Hacked Off and a Royal Charter
Hacked Off, and the victims of press abuses for which it speaks, have three principled objections to the use of a Royal Charter instead of legislation in relation to the underpinning of a regulatory recognition body.
1. It is undemocratic. This is a shameless recourse to the royal prerogative when democratic, parliamentary means are available – and would be far more credible and appropriate given what is at stake. This is happening for no other reason than to accommodate editors and proprietors – the very editors and proprietors who stand convicted by a public inquiry both of “wreaking havoc in the lives of innocent people” and of concealing their wrongdoing behind the facade of a sham regulator. The political process is thus bowing down to the power of a press which has been found to operate far too often against the public interest.
2. It departs from the Leveson process. Lord Justice Leveson’s recommendations are for a recognition body underpinned by statute, and he rightly describes this as essential. These recommendations were the outcome of a year-long public inquiry undertaken by the judge, in part because politicians were effectively obliged, on account of their record of dealings with the press, to recuse themselves from the case. To engage now in the use of Royal Charter flies in the face of the principle that underlay the inquiry and is a violation of the principles of independence and transparency clearly set out by the judge.
3. It is without justification.
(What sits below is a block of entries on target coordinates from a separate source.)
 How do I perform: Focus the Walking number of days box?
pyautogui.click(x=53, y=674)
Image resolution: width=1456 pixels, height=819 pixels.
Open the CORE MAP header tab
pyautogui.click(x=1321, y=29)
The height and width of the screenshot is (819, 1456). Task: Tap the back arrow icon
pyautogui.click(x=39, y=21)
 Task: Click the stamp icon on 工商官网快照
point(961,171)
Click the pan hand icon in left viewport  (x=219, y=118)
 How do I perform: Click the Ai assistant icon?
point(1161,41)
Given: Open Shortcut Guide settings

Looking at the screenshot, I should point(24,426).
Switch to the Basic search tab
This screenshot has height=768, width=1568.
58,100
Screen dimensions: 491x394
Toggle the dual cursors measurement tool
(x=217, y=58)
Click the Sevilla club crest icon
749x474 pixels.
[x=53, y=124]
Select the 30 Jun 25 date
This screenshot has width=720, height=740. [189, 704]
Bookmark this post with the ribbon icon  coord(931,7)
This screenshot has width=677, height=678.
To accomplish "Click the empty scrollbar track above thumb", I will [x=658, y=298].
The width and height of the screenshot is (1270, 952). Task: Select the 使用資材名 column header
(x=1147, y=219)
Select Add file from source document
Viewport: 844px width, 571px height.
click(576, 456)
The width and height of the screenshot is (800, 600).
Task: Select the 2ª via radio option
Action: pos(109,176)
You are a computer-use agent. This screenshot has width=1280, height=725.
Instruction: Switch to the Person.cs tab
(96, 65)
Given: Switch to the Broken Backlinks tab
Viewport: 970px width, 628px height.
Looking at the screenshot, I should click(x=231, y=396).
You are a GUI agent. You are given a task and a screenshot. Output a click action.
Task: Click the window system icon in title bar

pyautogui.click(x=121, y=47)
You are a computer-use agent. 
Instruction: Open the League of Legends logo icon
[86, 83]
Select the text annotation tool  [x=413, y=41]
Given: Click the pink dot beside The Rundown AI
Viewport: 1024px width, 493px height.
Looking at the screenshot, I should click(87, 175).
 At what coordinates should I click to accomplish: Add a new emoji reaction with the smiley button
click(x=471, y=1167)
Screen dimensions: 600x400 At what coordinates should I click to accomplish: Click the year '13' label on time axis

The only reason given to date for not implementing the recommendations in regard to underpinning was the prime minister’s: “For the first time we would have crossed the Rubicon of writing elements of press regulation into the law of the land”. This has been revealed to be incorrect in the Commons by Jack Straw MP, who made clear that if there was such a Rubicon it was crossed in 1998 in the Human Rights Act. Since this correction stands unchallenged there is no reason in principle not to implement the underpinning recommendation.
Hacked Off has the following further objections to the use of Royal Charter.
Our strong suspicion is that the Royal Charter is being adopted by ministers as a device to enable editors and proprietors to escape effective accountability. Every signal from editors since the publication of the Leveson Report shows them distancing themselves from the recommendations while paying lip service to them. Thus they announce: “We accept the clear majority of Lord Justice Leveson’s main recommendations…” They are picking and choosing.
In this endeavour the editors have had the assistance of the Prime Minister, who defined for them five “Leveson Principles’ that are so bland that the Hunt/Black proposals so discredited by Leveson would probably have accorded with them. The true Leveson principles are more exacting – they are the recommendations themselves – and it is these that editors are desperate to obscure or dilute. They are busy contriving language and excuses that will deliver them a weak regulator on the lines of the PCC. In other words they are working towards a further round in the Last Chance Saloon.
A recognition body that is Leveson-compliant must, by definition, be established by Parliament. Further, it needs a set of clear tests by which to judge whether any new self-regulator will truly serve the public interest. This process is vital in protecting British people in future from the kinds of cruelty and abuse suffered by the Dowlers, Watsons, Bernals, McCanns, Bowleses, Christopher Jefferies, the Liverpool Hillsborough families and many, many others.
Those clear tests were set out by Leveson, not as a set of five principles, but as a list of recommendations. In a Royal Charter they risk being quietly neutered, at the convenience of political leaders and editors. The proper way to ensure that they are incorporated in the operating rules of the recognition body is to have them enshrined in law.
A Bill placed before Parliament, incorporating as a schedule Leveson’s criteria for independent, effective regulation, is the best way of ensuring that the outcome of this long process of press scrutiny is one that serves the interests of the British people and not those of editors and proprietors whose disgraceful actions made that scrutiny necessary.